» WHAT TO PRODUCE: Give the number of lines below that contain "target", with no other output.
[RAW DATA]
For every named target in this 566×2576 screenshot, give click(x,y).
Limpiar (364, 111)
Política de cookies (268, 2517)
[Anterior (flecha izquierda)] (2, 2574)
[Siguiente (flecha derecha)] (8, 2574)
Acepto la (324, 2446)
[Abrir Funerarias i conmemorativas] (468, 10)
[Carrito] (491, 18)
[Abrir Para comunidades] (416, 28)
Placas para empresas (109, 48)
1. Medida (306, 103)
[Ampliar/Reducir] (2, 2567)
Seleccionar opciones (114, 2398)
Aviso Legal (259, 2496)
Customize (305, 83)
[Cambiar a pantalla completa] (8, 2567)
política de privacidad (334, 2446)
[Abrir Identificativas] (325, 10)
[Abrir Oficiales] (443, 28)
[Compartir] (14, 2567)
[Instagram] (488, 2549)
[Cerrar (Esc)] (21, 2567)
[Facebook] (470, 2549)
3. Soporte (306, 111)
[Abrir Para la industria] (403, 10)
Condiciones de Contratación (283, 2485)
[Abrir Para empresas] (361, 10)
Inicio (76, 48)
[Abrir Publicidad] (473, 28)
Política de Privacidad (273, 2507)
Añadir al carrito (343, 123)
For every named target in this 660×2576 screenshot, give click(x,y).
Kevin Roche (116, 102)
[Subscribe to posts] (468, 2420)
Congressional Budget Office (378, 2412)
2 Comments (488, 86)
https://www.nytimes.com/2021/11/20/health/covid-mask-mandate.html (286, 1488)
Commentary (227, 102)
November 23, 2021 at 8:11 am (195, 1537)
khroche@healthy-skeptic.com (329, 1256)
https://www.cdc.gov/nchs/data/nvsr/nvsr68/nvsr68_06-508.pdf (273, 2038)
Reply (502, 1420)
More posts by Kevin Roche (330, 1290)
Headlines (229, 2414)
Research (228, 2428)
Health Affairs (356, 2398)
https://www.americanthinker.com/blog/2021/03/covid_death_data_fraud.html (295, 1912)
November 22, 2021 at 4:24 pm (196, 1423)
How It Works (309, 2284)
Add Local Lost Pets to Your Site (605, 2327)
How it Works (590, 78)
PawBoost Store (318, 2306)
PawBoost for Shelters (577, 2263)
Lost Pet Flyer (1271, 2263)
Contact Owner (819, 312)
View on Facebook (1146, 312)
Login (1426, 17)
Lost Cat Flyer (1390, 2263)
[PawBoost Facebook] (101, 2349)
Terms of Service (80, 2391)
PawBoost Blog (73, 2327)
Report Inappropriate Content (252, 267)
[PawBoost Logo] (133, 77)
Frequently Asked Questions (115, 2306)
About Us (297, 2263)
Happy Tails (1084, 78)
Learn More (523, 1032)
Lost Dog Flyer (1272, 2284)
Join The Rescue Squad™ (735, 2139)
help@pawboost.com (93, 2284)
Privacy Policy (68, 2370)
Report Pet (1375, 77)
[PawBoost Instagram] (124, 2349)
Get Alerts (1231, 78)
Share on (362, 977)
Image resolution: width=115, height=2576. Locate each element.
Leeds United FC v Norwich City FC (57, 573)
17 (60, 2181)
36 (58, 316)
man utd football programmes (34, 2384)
[/RAW DATA]
» EXERCISE OUTPUT: 2